__行の一覧__.
_ _ _ _

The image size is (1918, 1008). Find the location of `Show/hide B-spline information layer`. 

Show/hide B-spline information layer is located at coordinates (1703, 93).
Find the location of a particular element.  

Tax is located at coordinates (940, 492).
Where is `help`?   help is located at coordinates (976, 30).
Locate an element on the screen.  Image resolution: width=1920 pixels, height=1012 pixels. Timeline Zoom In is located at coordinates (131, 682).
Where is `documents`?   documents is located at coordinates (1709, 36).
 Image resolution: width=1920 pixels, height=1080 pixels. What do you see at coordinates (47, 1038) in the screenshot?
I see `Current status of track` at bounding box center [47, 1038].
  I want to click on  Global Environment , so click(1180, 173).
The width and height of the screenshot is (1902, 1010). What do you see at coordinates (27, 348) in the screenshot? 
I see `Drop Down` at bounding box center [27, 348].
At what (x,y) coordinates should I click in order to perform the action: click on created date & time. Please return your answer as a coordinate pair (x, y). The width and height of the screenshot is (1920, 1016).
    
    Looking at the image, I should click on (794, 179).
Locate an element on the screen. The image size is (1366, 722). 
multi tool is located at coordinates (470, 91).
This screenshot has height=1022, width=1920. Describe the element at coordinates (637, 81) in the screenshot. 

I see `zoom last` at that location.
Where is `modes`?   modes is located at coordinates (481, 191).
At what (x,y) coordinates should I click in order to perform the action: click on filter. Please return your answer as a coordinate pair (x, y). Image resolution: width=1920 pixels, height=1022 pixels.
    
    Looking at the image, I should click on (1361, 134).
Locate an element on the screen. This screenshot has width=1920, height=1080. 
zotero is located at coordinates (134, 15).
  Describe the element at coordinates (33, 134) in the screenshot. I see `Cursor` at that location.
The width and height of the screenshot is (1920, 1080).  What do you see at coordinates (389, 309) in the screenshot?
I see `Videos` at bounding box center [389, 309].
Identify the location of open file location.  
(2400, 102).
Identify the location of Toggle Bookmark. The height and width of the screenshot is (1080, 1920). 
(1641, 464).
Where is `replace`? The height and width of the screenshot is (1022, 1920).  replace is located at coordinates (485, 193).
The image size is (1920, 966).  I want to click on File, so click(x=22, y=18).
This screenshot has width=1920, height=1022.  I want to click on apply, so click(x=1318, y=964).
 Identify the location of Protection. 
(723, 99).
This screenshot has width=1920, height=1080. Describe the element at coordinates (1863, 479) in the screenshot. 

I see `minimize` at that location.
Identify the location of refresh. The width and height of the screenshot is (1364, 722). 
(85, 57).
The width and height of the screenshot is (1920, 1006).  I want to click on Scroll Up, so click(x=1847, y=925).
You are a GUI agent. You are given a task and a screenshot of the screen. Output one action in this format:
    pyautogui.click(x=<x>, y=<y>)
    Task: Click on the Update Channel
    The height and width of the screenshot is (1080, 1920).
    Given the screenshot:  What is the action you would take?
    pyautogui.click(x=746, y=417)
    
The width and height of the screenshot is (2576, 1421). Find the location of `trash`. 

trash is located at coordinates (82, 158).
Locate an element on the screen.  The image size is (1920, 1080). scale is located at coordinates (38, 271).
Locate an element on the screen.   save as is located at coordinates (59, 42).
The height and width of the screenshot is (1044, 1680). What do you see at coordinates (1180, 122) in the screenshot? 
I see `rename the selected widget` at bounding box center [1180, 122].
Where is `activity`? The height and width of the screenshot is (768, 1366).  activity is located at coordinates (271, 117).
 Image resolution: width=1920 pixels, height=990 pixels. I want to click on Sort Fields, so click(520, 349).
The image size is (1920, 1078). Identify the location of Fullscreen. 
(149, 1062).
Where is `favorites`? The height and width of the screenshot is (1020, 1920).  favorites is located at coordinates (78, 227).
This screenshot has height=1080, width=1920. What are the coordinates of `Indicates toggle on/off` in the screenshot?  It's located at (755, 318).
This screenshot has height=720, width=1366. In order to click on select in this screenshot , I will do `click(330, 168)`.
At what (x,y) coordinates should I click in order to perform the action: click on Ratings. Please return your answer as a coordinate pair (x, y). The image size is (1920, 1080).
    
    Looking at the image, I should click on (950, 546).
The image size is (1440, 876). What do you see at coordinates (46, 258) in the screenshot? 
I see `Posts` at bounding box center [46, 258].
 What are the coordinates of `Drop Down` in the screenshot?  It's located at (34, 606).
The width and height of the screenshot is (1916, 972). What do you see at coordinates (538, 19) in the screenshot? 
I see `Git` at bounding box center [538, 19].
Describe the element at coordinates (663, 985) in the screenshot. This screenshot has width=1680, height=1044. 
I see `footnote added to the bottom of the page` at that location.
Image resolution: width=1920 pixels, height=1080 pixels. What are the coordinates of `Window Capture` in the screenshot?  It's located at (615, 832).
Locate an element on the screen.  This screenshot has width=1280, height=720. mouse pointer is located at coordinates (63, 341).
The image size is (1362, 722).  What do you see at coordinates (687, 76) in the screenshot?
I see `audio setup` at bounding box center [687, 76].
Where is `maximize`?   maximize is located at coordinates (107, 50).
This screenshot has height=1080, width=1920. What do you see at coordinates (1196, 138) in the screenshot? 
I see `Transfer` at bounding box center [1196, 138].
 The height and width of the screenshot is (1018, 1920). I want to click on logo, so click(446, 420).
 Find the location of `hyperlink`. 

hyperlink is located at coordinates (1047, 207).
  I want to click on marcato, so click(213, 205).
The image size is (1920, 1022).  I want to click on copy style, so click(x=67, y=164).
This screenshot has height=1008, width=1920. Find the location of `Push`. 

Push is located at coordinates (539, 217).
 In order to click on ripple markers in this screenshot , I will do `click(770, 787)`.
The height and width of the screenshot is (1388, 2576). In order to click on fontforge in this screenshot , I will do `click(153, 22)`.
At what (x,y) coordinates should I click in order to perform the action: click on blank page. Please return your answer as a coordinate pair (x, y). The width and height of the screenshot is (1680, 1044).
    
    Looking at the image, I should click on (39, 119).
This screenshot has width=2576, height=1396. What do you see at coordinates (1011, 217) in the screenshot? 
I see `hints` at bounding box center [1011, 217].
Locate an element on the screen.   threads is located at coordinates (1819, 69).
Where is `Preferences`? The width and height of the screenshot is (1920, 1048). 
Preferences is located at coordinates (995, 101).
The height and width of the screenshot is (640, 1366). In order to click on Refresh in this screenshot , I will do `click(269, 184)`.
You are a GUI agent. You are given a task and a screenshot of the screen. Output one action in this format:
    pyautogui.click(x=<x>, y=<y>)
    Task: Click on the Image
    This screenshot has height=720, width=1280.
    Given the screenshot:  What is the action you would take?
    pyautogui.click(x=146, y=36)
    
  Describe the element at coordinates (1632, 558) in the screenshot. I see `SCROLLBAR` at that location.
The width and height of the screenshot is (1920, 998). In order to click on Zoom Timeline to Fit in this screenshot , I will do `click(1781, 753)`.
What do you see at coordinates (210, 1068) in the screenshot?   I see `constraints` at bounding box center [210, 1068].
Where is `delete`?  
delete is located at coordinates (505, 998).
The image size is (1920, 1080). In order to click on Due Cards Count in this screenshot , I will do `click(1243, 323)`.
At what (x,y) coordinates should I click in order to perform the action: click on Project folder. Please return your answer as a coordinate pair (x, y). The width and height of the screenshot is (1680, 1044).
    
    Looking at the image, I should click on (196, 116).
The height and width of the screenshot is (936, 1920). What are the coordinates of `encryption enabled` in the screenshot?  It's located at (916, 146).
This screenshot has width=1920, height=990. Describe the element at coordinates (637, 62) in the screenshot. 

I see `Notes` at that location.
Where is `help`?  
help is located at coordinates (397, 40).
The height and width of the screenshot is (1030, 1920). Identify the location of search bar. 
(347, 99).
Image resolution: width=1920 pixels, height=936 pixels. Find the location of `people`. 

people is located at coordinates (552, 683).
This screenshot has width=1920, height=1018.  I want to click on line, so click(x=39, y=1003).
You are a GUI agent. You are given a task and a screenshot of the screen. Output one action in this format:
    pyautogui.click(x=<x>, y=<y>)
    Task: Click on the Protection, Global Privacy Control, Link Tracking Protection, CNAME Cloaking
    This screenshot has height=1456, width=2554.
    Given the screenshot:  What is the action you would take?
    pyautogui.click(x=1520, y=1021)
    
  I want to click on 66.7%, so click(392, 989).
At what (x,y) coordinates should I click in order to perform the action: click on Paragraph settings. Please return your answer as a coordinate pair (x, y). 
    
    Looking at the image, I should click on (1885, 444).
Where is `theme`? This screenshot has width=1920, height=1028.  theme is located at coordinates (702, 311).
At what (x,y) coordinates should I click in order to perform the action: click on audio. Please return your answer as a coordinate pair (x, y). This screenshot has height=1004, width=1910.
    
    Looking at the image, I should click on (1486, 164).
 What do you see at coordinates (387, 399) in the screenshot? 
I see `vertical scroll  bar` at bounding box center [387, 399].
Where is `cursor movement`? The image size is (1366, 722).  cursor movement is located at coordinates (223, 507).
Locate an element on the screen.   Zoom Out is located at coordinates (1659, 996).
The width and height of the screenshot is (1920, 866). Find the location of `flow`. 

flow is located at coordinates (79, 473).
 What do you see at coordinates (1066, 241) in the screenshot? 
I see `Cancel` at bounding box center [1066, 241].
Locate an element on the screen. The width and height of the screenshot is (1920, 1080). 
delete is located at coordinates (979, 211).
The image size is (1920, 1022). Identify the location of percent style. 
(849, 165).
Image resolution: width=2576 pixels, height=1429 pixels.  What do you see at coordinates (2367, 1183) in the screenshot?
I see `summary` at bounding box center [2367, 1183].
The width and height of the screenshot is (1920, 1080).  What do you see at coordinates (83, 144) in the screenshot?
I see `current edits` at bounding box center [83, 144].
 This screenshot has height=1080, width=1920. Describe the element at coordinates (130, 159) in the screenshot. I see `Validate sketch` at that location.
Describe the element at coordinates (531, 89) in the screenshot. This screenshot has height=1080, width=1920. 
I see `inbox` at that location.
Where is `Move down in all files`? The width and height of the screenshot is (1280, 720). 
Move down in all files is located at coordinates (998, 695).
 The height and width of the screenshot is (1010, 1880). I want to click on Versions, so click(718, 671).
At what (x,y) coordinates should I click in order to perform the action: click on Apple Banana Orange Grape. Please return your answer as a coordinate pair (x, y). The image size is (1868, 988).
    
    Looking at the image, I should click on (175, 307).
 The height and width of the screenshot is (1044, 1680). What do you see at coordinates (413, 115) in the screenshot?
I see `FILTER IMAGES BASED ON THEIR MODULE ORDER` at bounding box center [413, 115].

_ _ _ _

__練習問題__. 「coordinates (1709, 36).」を含む行から「center [27, 348].」を含む行までを、両端の行も含めて一字一句そのまま書き写してください。

__練習の結果__.
Where is `documents`?   documents is located at coordinates (1709, 36).
 Image resolution: width=1920 pixels, height=1080 pixels. What do you see at coordinates (47, 1038) in the screenshot?
I see `Current status of track` at bounding box center [47, 1038].
  I want to click on  Global Environment , so click(1180, 173).
The width and height of the screenshot is (1902, 1010). What do you see at coordinates (27, 348) in the screenshot? 
I see `Drop Down` at bounding box center [27, 348].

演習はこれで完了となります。